I am not saying that you should only focus on the mistakes made by people within the organisation. Don’t get me wrong, you need to highlight all their awesomeness and amazingness as well. You need to reward them for doing fantastic work for the organisation. But this does not mean ignoring the lessons learnt and potential mistakes made. And sharing this, in a way that everybody can learn from it.
To give you a very basic example from my work in the corporate organisation, without of course conveying the name of the company, product or people involved:
We developed a campaign, based on the brief received from one of the departments within the business. This included the target audience, channels, etc.
We set up the campaign, used all channels available within the budget, and took it live.
Within a few days, we started looking at the basic measurements and results:
- Clicks to the website
- Calls to the call centre
- Actual leads and sales
- Behaviour on the site
And the results were not what we expected. We had developed such an awesome campaign, but people were not responding to it. This was terribly disappointing and you almost start doubting your own skills. (bit of an exaggeration here, for dramatic effects to the story)

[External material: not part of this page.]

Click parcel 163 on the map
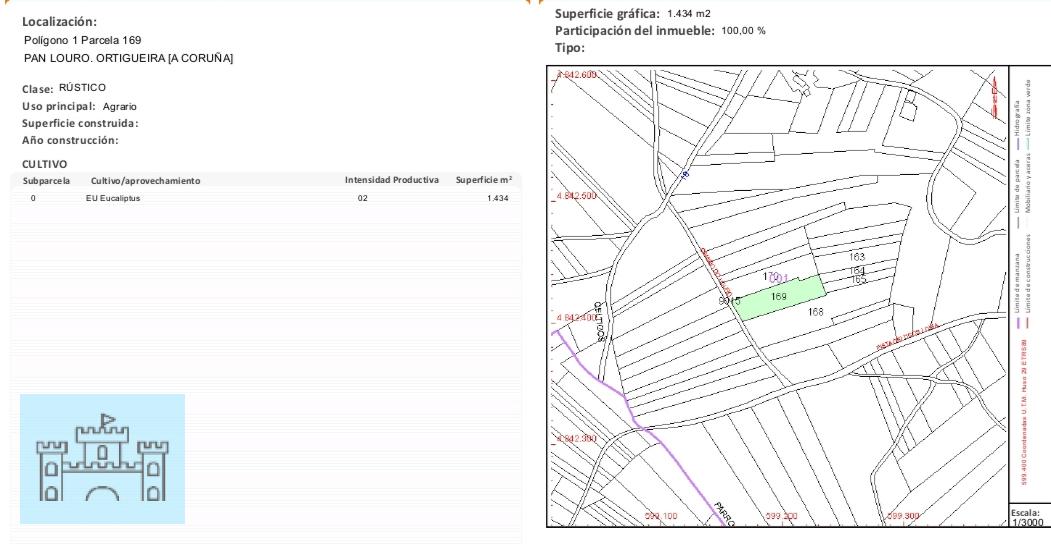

In order to improve the results, we started researching all the factors that could affect the success of the campaign and found out that we did a lot wrong:
- The target audience we were after was not the target audience that was actually interested in the product. The issue here was the original brief, and not involving the right people to get their input.

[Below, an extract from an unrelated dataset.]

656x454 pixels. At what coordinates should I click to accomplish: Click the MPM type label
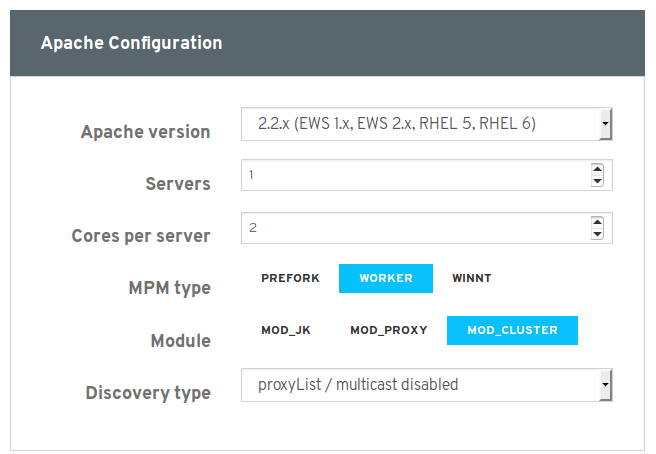click(169, 288)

- This meant that not only the message was wrong, but also the placement of the ads and the set up of the landing pages.
- Although the campaign made sense in our mind, potential clients did not understand it. Only if you explained the concept to them, did they understand what we were trying to convey. (this is by the way a problem with a lot of campaigns)
- People were not following the flow we had in mind for them on the site. We did not make the landing pages intuitive enough.
- The benefits and features of the product that we thought people would like the most, weren’t actually the benefits the end consumer preferred and based their purchase decision on.
- Basically, we had to start almost from scratch, delaying the campaign, incurring more costs, and potentially having lost customers because we gave them the wrong message.
A 4 hour session to discover whether we had made the same mistakes on other campaigns, with all the parties and agencies involved. Drawing a list of all the mistakes made, across all campaigns and presenting this back to all other teams in a format that would guide them.
Equipping people with the knowledge we as a team had gained from this exercise, providing them with the opportunity not to make the same mistake we had made.
Learning from our own findings, rectifying the campaigns in order to achieve better results for the business.
And for all future projects, saving money, time and energy whilst creating better informed campaigns.